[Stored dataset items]
######

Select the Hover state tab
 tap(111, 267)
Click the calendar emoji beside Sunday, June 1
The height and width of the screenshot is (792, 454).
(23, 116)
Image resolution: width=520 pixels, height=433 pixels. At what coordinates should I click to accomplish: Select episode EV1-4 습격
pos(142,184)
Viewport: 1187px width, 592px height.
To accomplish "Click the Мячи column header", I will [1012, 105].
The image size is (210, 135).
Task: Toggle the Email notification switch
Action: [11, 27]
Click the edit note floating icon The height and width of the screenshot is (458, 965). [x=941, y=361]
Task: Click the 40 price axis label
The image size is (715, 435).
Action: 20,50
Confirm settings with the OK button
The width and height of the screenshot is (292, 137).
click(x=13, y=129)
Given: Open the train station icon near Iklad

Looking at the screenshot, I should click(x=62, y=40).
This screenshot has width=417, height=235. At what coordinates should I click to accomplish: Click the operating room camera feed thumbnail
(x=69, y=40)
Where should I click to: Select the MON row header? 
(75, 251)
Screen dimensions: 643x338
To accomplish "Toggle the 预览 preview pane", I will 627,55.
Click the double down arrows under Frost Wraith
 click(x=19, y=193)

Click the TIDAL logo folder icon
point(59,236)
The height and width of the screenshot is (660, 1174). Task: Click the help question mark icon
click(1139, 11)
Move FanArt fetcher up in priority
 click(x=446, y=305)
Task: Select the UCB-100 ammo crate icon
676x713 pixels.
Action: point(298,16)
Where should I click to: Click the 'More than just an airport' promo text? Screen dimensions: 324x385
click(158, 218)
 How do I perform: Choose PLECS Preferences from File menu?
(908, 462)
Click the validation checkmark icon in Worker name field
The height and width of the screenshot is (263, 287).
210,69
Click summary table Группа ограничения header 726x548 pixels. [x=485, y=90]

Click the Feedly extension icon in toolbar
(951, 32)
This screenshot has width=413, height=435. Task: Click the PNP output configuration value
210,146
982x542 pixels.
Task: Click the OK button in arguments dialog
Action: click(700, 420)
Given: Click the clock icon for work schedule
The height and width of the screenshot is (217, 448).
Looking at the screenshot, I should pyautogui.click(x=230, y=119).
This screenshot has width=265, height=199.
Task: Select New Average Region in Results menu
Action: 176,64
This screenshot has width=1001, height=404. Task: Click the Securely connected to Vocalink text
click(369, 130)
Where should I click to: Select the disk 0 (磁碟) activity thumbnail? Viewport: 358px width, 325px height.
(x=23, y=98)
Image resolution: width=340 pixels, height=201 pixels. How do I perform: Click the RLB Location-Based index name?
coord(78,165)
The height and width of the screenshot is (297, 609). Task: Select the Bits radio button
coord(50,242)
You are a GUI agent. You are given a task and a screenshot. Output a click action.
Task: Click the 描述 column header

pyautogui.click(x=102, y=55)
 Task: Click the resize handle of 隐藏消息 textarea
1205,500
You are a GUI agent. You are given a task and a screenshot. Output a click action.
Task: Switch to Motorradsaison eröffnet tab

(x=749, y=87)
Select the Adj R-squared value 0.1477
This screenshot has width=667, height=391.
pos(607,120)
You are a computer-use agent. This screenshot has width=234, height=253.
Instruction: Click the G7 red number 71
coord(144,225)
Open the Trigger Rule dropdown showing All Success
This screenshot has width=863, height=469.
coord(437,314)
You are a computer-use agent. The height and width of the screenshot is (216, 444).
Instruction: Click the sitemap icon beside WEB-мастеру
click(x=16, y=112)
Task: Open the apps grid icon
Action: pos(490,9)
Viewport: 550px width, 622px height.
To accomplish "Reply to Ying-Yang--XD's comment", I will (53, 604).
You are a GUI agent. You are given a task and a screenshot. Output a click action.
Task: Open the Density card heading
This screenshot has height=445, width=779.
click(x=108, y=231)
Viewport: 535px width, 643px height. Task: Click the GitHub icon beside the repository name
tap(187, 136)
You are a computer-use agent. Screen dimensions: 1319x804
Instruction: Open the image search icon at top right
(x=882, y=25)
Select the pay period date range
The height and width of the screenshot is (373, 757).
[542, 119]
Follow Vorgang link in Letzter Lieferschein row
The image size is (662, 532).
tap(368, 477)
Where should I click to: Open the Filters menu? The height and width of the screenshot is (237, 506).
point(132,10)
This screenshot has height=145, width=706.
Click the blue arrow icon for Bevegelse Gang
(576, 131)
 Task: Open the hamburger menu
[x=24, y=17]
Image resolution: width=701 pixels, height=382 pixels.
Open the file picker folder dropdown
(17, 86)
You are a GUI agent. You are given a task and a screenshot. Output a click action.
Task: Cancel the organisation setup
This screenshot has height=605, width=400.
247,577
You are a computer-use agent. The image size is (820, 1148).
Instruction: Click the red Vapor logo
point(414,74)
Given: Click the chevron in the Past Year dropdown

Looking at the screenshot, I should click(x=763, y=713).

######

Task statement ::
Could you print, exactly and with nothing else, the lines from the one containing "Instruction: Click the G7 red number 71" through the last line of the records above?

Answer to the exercise ::
Instruction: Click the G7 red number 71
coord(144,225)
Open the Trigger Rule dropdown showing All Success
This screenshot has width=863, height=469.
coord(437,314)
You are a computer-use agent. The height and width of the screenshot is (216, 444).
Instruction: Click the sitemap icon beside WEB-мастеру
click(x=16, y=112)
Task: Open the apps grid icon
Action: pos(490,9)
Viewport: 550px width, 622px height.
To accomplish "Reply to Ying-Yang--XD's comment", I will (53, 604).
You are a GUI agent. You are given a task and a screenshot. Output a click action.
Task: Open the Density card heading
This screenshot has height=445, width=779.
click(x=108, y=231)
Viewport: 535px width, 643px height. Task: Click the GitHub icon beside the repository name
tap(187, 136)
You are a computer-use agent. Screen dimensions: 1319x804
Instruction: Open the image search icon at top right
(x=882, y=25)
Select the pay period date range
The height and width of the screenshot is (373, 757).
[542, 119]
Follow Vorgang link in Letzter Lieferschein row
The image size is (662, 532).
tap(368, 477)
Where should I click to: Open the Filters menu? The height and width of the screenshot is (237, 506).
point(132,10)
This screenshot has height=145, width=706.
Click the blue arrow icon for Bevegelse Gang
(576, 131)
 Task: Open the hamburger menu
[x=24, y=17]
Image resolution: width=701 pixels, height=382 pixels.
Open the file picker folder dropdown
(17, 86)
You are a GUI agent. You are given a task and a screenshot. Output a click action.
Task: Cancel the organisation setup
This screenshot has height=605, width=400.
247,577
You are a computer-use agent. The image size is (820, 1148).
Instruction: Click the red Vapor logo
point(414,74)
Given: Click the chevron in the Past Year dropdown

Looking at the screenshot, I should click(x=763, y=713).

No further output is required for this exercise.